● **Records provided**:
◇ ◇ ◇ ◇ ◇ ◇ ◇

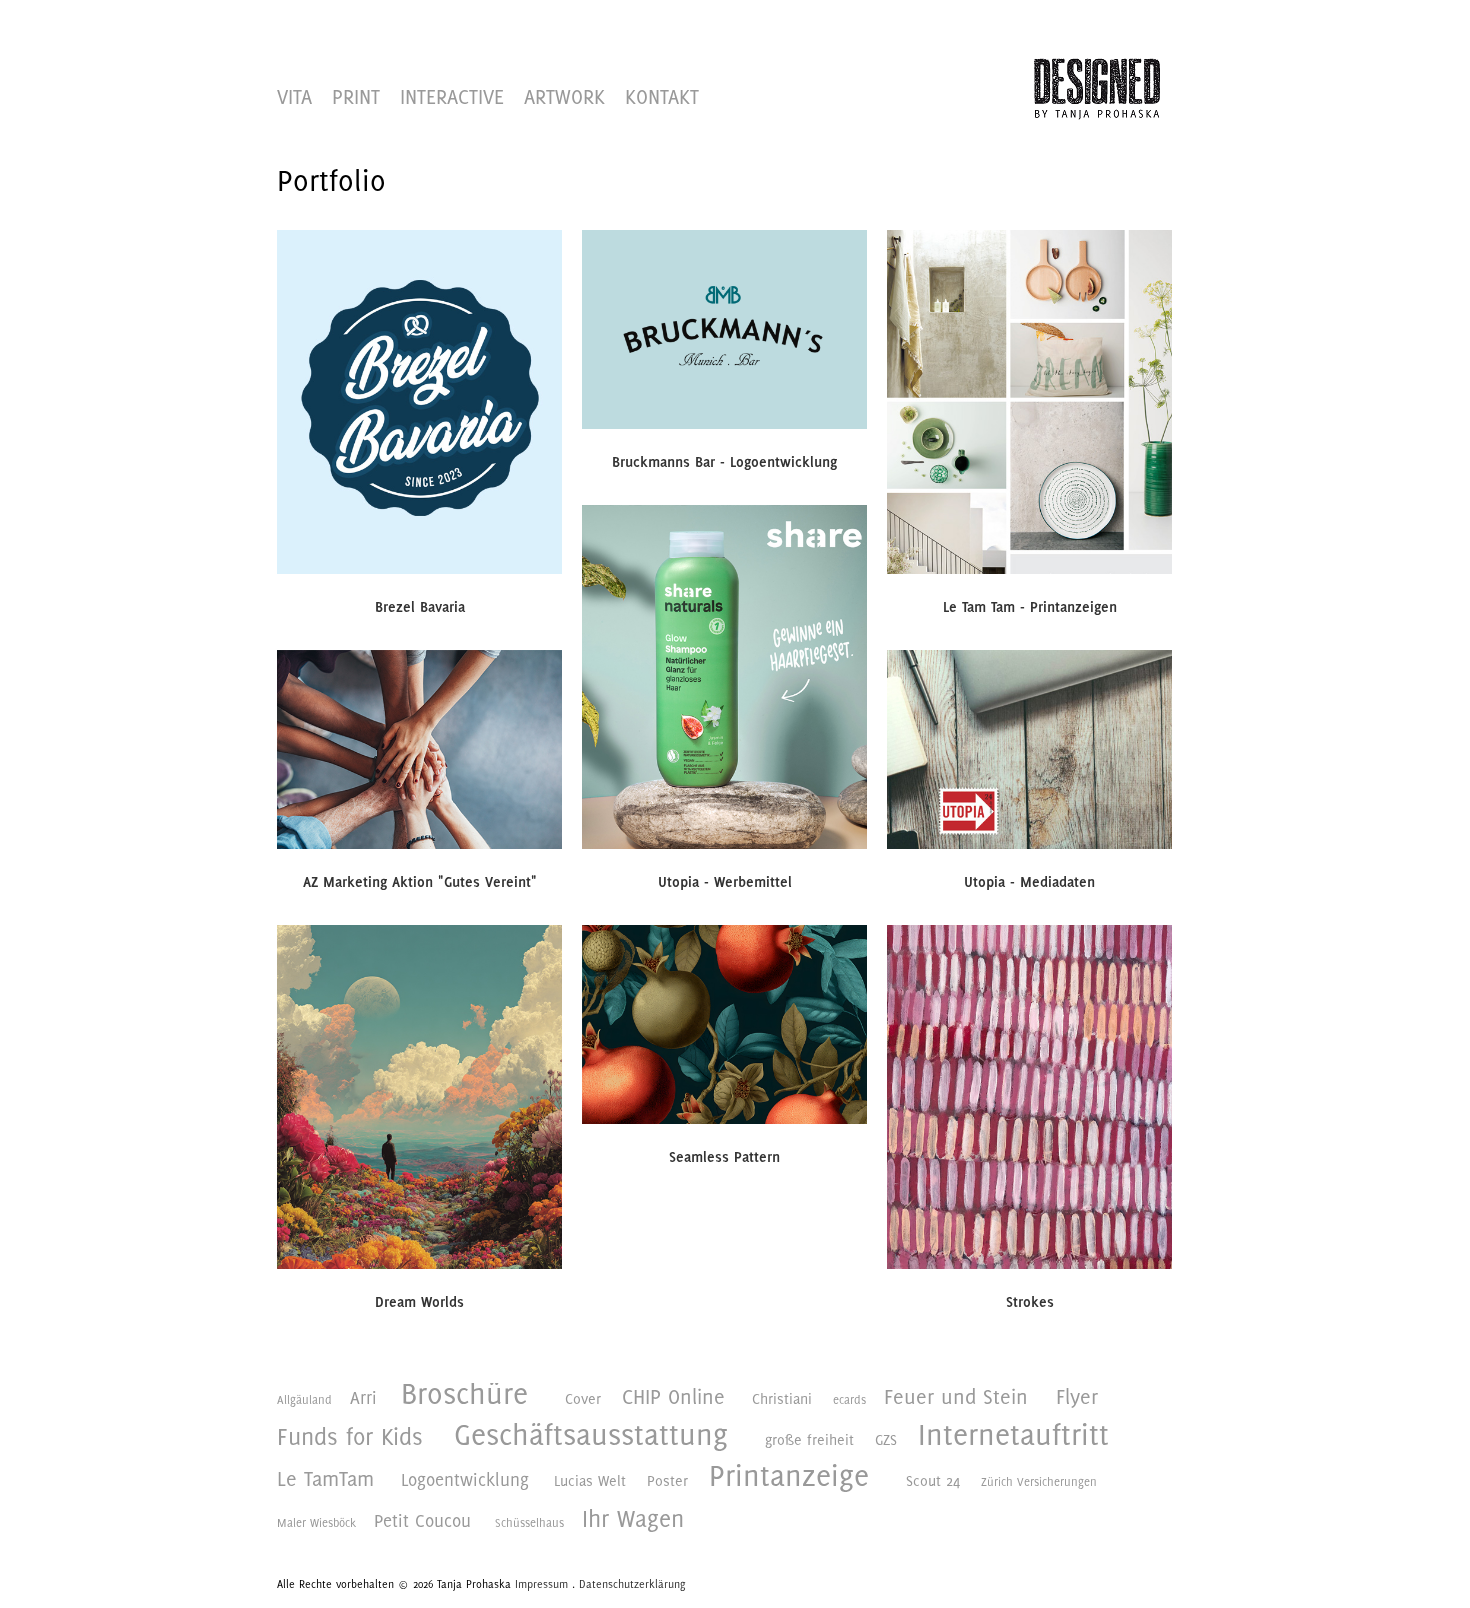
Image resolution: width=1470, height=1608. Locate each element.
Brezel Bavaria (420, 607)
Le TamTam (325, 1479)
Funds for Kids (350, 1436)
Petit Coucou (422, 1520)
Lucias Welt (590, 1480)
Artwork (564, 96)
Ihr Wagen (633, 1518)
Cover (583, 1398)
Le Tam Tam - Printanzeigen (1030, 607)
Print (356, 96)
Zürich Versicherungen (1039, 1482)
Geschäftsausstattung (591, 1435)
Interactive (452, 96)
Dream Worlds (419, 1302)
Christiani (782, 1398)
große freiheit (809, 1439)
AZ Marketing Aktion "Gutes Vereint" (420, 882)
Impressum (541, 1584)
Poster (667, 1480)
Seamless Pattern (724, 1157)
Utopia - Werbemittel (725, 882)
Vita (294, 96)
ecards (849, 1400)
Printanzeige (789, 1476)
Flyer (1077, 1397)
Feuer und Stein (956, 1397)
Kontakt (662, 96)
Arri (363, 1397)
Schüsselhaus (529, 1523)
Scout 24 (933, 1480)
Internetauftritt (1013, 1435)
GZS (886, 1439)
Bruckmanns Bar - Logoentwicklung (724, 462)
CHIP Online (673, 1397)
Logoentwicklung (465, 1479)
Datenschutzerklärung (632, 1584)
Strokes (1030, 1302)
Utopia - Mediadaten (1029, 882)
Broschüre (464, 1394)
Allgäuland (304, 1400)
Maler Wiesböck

◇ ◇ ◇ ◇ ◇ ◇ ◇

● **Work request**:
Repeat, exactly, every line from the one containing "Logoentwicklung (465, 1479)" through the final line of the listing above, adding nothing.

● **Problem solution**:
Logoentwicklung (465, 1479)
Datenschutzerklärung (632, 1584)
Strokes (1030, 1302)
Utopia - Mediadaten (1029, 882)
Broschüre (464, 1394)
Allgäuland (304, 1400)
Maler Wiesböck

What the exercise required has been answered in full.